So here is defining moment Number three:
When I was a child, I don't know, 5 I guess, my mom put me in the local community Ballet class. I guess I used to be pigeon toed and the family doc recommended ballet to correct it! Well, that worked out good as I am not walking like this anymore... My parents were nonathletic people to the max, and I was a very physical kid. Always climbing something, running through the fields around the house. I just loved moving.
So I did this. tutu and all. My mom I think was very proud. She never had the chance to do anything like this when she was a kid. I remember her showing me pictures where you saw a bunch of little girls with one leg somewhat up in the air, their body all crooked, leg half bent, face in effort mode. She laughed and said: "look, that's you! See how high your leg is!", Yep. there I was, leg straight up, body tall...Ah! I was pleased with that. I could do that.
A few years forward. Time to apply for ballet school. I was maybe 8 or 9. The teacher made us do a bunch of pirouettes, poses, and there was this lady with a clipboard, looking. At the end, they made us all bend over in a row. They were looking at our backs. After that, I was prancing around all excited that I was going to a dance school when I saw the clipboard lady, my teacher, and my mom discussing something in the corner. They were glancing at me once in a while, but they weren't returning my smiles. I couldn't tell what was going on, didn't even think it was something bad, just thought "strange".

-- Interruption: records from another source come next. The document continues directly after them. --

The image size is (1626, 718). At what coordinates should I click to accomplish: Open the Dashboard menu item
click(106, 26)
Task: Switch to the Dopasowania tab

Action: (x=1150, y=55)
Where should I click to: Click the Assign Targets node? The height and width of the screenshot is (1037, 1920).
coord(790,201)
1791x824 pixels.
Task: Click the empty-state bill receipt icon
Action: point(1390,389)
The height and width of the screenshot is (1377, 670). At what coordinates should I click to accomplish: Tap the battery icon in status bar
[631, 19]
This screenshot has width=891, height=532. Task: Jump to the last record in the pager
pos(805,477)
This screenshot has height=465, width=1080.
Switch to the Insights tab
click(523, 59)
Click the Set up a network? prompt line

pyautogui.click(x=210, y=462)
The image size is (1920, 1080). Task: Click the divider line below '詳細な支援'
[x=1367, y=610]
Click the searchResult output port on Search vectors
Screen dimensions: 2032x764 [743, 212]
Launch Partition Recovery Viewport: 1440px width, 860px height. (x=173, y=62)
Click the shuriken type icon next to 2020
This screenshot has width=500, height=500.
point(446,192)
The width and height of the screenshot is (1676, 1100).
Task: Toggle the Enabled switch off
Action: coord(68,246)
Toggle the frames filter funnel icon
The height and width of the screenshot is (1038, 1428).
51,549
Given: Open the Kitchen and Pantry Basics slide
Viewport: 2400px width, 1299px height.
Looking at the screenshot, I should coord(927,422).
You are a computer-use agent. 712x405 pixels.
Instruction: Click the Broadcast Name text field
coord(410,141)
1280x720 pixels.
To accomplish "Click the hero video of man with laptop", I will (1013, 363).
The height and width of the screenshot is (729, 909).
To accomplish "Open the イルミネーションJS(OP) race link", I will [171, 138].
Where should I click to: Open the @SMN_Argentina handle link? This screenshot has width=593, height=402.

That night, my mom took me aside at home. She explained that it was nothing serious and that the teacher and clipboard lady all thought I was a great dancer. Then she explained that I had a little swerve in my back and it would not be healthy to go to ballet school because I might get hurt a lot. I didn't get it. 'I can still try' I said with a smile'. She nodded 'no'.
In the next weeks, it all sank in. I still went to the community ballet class for a little bit, until I really understood what was going on. One girl told me that I would always turn crooked and that's why I was rejected.
After that, I got disinterested in ballet. The tease of the other kids about the tutus, and the bright pink and ugly body suit started to bother me now. Before, I just brushed it off. I told me mom I didn't want to go to ballet anymore.
That fall, I was working in the yard. Raking and raking the trillion leaves. Wishing we had no trees. and my back started hurting. I had a hard time moving, so my mom took me to the doctor. After examining me, he concluded that one of my legs was shorter and that I would have to wear a wedge in my shoe.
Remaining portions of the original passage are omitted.